Should we be surprised that we are witnessing so many failures all around us? After all, the mainstream media claims that the U.S. economy is doing just great. Of course the truth is that the economy is not in good shape at all. Those in positions of power have been desperately trying to prop up the system, but it continues to steadily fall apart. Earlier this year, we witnessed the second largest bank failure in U.S. history, the third largest bank failure in U.S. history, and the fourth largest bank failure in U.S. history. The Federal Reserve implemented extreme measures in an attempt to keep more banks from failing, but now another one has failed. On Friday, Heartland Tri-State Bank collapsed and the FDIC took control and arranged a sale…
Heartland Tri-State Bank of Elkhart, Kansas, failed on Friday, with the Federal Deposit Insurance Corporation taking control.
The FDIC agreed to assume all the deposits of Heartland Tri-State Bank to protect customers, entering a purchase and assumption agreement with Dream First Bank of Syracuse, Kansas.
That means the four branches of Heartland Tri-State Bank will reopen as branches of Dream First Bank on Monday.
This is the pattern that has emerged.
When a bank fails, the government is going to arrange for it to be absorbed by a bigger bank if possible.
Over time, this will lead to an unprecedented wave of consolidation in the banking industry.
The trucking industry has also fallen on very hard times.
Already this year we have seen a number of trucking company failures including Flagship Transport in Florida and FreightWorks Transport in North Carolina.
Now Yellow Corp. has gone belly up, and every single one of their 30,000 workers will be searching for new jobs…

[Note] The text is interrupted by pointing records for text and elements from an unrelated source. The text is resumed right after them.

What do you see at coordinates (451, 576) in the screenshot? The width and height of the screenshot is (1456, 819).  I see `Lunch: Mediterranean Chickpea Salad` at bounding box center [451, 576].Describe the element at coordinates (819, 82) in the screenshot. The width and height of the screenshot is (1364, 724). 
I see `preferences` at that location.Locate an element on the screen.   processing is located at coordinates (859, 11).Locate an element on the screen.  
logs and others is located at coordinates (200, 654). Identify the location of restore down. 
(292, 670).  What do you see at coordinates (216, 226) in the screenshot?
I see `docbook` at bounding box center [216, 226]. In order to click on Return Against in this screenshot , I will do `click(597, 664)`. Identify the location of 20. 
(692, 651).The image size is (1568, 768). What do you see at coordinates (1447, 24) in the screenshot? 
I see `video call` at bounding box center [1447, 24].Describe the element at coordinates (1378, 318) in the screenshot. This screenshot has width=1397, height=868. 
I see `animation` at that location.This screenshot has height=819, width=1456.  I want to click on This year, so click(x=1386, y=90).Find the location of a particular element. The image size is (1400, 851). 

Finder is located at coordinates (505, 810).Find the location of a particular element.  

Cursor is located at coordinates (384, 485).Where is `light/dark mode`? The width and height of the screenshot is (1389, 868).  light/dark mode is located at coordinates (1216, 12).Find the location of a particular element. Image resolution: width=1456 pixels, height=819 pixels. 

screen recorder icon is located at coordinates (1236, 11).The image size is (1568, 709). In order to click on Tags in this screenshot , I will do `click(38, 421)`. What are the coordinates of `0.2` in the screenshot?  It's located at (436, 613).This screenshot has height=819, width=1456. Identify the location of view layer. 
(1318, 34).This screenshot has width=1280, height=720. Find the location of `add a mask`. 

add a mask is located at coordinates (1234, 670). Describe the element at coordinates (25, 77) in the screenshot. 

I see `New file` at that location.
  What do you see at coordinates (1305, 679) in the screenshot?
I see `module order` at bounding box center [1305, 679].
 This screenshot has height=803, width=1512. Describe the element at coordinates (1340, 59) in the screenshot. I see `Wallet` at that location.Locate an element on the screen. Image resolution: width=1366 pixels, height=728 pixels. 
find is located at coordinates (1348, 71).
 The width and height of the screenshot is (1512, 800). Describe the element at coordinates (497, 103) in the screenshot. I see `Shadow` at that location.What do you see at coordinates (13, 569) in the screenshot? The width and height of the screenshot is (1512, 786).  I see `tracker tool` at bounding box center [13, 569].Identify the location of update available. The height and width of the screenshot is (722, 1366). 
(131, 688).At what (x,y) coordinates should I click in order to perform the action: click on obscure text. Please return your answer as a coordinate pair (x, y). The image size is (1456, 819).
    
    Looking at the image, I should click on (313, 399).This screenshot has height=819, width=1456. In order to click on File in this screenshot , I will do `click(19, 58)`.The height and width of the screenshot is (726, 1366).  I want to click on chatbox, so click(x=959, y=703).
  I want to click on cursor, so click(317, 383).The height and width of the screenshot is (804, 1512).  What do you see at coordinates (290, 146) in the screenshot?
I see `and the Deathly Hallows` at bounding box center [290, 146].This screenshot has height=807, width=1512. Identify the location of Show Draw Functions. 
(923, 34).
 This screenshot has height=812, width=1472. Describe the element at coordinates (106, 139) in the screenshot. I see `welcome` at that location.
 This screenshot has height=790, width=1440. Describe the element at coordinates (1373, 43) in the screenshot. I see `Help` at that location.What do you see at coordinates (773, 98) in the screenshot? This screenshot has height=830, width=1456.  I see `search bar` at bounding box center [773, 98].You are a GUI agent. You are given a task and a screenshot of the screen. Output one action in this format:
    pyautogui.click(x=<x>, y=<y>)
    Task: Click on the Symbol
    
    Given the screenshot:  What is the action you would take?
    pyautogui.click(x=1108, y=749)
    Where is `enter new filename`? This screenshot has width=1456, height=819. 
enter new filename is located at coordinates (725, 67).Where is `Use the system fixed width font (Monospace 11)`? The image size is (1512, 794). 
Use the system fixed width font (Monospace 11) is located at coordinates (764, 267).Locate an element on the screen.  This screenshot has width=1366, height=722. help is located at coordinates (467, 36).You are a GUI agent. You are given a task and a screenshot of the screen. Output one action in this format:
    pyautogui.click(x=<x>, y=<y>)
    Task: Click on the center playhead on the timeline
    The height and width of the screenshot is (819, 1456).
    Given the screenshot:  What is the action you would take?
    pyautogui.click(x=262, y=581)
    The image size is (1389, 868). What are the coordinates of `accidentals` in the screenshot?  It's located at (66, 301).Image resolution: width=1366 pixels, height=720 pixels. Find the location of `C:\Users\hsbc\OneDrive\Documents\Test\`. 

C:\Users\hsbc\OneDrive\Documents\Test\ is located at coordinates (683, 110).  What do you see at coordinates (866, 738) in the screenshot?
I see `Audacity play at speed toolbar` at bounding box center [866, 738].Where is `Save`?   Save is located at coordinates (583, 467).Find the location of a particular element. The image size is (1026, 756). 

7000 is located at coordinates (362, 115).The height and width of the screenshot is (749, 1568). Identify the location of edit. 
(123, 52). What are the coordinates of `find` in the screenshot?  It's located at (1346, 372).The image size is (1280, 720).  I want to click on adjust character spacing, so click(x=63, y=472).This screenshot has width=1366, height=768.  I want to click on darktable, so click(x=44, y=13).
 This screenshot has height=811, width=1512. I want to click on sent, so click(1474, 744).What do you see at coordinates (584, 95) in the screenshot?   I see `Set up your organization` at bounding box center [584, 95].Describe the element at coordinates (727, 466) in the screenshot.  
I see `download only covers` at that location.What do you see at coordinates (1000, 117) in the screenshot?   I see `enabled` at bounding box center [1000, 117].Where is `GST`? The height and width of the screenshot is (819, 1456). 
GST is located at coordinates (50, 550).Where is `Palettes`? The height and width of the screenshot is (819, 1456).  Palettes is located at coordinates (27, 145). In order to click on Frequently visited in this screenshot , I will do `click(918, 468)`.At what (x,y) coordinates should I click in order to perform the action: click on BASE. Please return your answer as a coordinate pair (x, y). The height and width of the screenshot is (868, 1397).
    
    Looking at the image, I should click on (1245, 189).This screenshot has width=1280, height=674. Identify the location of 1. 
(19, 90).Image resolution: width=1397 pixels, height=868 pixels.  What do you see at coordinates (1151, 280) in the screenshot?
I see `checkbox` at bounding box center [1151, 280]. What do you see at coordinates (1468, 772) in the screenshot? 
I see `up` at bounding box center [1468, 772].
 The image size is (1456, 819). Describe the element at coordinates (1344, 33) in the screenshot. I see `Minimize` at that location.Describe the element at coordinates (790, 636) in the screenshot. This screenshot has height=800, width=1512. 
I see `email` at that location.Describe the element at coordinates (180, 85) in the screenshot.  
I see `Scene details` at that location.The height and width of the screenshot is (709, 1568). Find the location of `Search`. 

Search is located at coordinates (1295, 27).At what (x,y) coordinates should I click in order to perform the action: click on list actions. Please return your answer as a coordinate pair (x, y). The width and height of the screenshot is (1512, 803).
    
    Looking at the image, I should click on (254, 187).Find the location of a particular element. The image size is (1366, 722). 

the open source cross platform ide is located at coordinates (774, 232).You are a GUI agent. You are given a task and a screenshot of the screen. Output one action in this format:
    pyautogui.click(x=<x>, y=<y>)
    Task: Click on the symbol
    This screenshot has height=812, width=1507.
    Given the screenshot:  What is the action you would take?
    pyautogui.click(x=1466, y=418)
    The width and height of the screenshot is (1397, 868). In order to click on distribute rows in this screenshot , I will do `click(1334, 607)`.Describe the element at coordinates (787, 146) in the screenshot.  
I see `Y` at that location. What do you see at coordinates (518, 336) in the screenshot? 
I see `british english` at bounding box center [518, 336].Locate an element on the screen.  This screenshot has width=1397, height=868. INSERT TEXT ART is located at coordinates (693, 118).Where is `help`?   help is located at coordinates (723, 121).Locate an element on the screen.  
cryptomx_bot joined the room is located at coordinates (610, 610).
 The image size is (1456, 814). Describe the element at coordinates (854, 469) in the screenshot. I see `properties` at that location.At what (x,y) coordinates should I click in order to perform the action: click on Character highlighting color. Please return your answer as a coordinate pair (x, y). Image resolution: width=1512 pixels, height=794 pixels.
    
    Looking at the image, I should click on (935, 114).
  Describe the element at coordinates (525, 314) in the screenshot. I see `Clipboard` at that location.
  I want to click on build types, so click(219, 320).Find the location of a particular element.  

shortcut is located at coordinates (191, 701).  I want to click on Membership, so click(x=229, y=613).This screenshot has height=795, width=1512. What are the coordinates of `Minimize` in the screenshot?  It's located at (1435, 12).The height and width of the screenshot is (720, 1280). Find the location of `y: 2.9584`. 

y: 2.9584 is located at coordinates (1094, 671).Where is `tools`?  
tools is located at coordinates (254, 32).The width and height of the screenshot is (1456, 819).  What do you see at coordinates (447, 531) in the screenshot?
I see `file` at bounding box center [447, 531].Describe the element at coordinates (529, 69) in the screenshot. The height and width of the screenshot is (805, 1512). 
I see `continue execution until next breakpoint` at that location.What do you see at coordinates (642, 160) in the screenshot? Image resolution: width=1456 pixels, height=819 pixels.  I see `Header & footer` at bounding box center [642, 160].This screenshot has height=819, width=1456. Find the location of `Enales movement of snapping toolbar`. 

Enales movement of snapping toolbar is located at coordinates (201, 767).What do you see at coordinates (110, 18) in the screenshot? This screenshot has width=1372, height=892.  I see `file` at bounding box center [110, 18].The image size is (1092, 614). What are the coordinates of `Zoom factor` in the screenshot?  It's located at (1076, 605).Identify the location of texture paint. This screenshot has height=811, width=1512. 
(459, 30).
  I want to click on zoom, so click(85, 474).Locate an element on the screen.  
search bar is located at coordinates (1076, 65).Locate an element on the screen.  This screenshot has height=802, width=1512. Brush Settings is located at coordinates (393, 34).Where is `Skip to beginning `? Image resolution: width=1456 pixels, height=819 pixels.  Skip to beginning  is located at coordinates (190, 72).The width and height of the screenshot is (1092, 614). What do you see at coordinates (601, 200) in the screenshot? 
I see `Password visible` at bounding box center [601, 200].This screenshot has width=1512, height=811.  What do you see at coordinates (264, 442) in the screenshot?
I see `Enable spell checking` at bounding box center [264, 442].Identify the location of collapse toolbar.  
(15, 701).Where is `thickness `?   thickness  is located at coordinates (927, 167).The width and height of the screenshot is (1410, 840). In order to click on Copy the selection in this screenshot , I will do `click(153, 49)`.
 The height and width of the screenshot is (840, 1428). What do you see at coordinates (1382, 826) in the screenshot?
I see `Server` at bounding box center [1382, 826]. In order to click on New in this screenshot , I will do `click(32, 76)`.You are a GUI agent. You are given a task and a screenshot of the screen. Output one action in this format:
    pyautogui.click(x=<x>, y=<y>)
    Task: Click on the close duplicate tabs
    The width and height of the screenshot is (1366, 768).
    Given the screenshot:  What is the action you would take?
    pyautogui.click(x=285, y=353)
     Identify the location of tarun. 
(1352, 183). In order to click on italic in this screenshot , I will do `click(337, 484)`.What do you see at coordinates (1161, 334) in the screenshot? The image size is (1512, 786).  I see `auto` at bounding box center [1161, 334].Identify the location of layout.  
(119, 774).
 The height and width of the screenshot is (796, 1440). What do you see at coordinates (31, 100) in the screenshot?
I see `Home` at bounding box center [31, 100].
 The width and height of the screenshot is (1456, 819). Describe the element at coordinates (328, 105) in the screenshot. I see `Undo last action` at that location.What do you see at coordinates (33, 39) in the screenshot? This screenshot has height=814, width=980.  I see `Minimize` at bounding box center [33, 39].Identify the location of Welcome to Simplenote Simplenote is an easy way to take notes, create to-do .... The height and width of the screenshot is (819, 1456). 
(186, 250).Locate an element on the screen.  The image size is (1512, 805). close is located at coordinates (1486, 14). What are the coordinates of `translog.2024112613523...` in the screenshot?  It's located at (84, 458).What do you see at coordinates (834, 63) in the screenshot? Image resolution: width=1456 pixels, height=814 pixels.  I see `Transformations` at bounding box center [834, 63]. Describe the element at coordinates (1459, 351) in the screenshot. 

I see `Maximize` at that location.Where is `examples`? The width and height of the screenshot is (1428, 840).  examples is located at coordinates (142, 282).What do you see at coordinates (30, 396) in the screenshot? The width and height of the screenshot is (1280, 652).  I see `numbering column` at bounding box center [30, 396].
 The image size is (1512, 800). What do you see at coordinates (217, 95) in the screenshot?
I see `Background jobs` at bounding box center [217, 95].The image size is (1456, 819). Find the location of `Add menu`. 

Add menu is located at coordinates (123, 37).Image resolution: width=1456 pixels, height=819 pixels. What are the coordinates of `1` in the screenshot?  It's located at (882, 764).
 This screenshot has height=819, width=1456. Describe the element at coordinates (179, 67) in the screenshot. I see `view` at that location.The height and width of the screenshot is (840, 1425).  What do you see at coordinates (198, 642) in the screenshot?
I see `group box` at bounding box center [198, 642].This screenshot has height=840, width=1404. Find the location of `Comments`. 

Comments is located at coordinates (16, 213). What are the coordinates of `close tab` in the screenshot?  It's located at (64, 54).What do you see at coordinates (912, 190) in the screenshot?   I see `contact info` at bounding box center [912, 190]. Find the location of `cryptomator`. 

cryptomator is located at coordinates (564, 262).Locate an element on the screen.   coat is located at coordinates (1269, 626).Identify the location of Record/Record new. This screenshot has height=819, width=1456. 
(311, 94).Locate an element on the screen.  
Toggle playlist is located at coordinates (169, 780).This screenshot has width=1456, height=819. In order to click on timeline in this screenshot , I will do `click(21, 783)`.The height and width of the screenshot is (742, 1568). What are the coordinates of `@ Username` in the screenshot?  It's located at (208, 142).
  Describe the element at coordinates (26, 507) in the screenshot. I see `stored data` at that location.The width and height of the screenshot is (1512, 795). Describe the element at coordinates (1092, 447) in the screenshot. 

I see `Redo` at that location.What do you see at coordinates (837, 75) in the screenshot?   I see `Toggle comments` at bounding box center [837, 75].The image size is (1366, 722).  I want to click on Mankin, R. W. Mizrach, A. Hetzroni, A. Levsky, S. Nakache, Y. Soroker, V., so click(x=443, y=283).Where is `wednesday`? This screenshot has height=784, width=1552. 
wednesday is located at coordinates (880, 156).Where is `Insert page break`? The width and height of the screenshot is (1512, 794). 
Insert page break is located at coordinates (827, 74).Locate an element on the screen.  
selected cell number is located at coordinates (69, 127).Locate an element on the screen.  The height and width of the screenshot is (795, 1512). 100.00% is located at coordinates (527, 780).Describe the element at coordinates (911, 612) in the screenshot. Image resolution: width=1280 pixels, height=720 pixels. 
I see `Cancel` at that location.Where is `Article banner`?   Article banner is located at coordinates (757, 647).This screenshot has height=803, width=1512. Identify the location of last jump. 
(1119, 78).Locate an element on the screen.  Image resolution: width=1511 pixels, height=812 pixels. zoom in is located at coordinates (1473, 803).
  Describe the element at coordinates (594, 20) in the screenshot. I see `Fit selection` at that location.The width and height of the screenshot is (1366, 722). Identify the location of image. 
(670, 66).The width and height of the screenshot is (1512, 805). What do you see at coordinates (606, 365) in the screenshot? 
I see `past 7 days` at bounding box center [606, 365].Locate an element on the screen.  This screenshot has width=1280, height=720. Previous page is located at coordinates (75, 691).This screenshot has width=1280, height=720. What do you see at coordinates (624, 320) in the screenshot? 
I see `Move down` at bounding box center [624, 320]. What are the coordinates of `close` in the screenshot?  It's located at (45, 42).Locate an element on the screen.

Yellow Corp., a 99-year-old trucking company that was once a dominant player in its field, halted operations Sunday and will lay off all 30,000 of its workers.
The unionized company has been in a battle with the Teamsters union, which represents about 22,000 drivers and dock workers at the company. Just a week ago the union canceled a threatened strike that had been prompted by the company failing to contribute to its pension and health insurance plans. The union granted the company an extra month to make the required payments.
But by midweek last week, the company had stopped picking up freight from its customers and was making deliveries only of freight already in its system, according to both the union and Satish Jindel, a trucking industry consultant.